Problem to work on: Retype the records in full, keeping each character as it is.

== Records for the task ==

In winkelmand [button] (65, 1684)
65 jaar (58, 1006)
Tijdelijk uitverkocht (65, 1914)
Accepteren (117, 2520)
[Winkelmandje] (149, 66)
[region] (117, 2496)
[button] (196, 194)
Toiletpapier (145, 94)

===

Answer section:
In winkelmand [button] (65, 1684)
65 jaar (58, 1006)
Tijdelijk uitverkocht (65, 1914)
Accepteren (117, 2520)
[Winkelmandje] (149, 66)
[region] (117, 2496)
[button] (196, 194)
Toiletpapier (145, 94)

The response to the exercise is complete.